MySQL's rand function or PostgreSQL's random function returns a random floating-point number between 0 and 1.0. Sometimes we use the following query statement to obtain a random sample of the data set.

select * from orders order by rand() limit 1; 

If the customer table has fewer than 10,000 rows, this method works well. But when you have 1,000,000 rows, the cost of sorting becomes unacceptable. The reason is obvious: we sort all rows, but keep only one of them. There are more efficient ways to achieve the goal. Learn more about Avoid Using Random Functions for Sorting.

Use UNION ALL instead of UNION

When a SQL statement use UNION to combine two result sets, the UNION operator will eliminate duplicates in the combined result set, which is implemented internally in the database through sorting or hashing, both of which require significant computing resources. If it can be logically guaranteed that there are no duplicate data in the two result sets, using UNION ALL instead of UNION can significantly improve performance.

Limit Nesting Level of Subqueries

Nesting subqueries make SQL complex, and too complex SQL can make the database optimizer take a long time to generate execution plans and generate poorly performing execution plans.

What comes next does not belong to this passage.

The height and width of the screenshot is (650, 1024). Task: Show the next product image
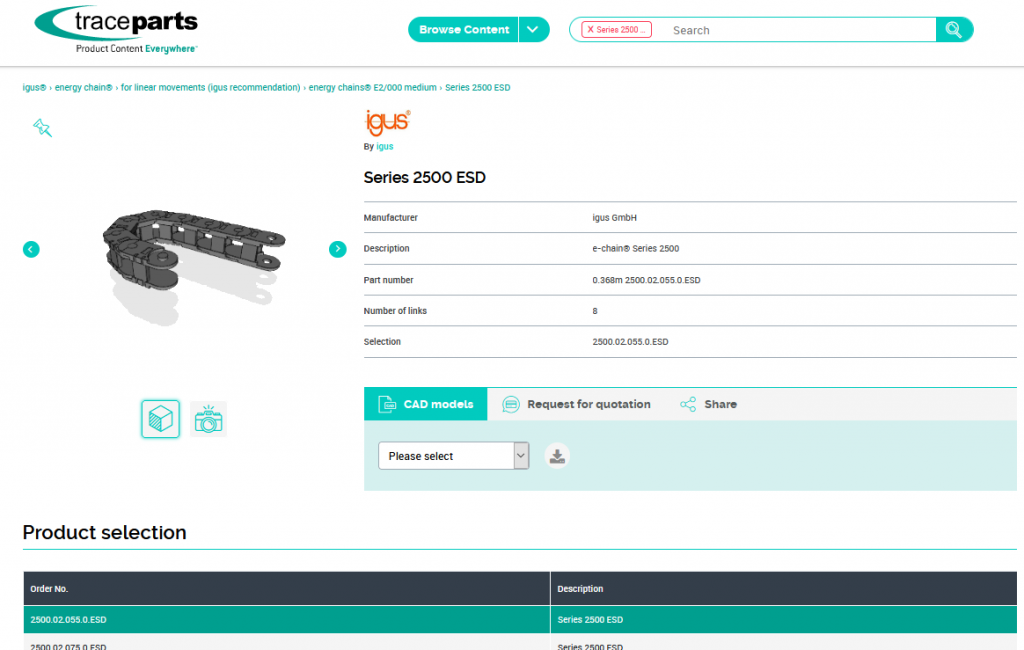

Therefore, PawSQL detects whether the nesting level of subqueries exceeds a certain threshold and issues a warning. In PawSQL, the default value of this threshold is 2, and users can modify it when creating optimization tasks.

Limit Number of Joins

In query execution planning, the order and method of table joins are two of the main parts for the database optimizer. Increasing the number of table joins will exponentially increase the search space for the database optimizer to find the optimal execution plan, leading to longer time to generate the execution plan, and a higher chance of generating execution plans with poor performance. Therefore, PawSQL checks whether the number of table joins in the query exceeds a certain threshold and reminds the user of possible risks. In PawSQL, the default value of the threshold is 5.

Implicit Type Conversion Disables Index Usage

When the data types in the condition expression are different, some implicit data type conversions will be performed during the query execution process. Sometimes type conversion is applied to constants in the condition, and sometimes it is applied to columns in the condition. When type conversion is applied to columns, indexes won't be used, which may cause serious performance problems. For example, in the following SQL:

select count(*) from ORDERS where O_ORDERDATE = current_date();

If the data type of the O_ORDERDATE column is CHAR(16), the index on O_ORDERRuleDiffDataTypeInPredicateWriteDATE will not be used, resulting in a full table scan. There are usually two solutions: one is to use ALTER TABLE to change the data type of O_ORDERDATE, and the other is to force current_date to be converted to the CHAR type (PawSQL provides this rewrite suggestion).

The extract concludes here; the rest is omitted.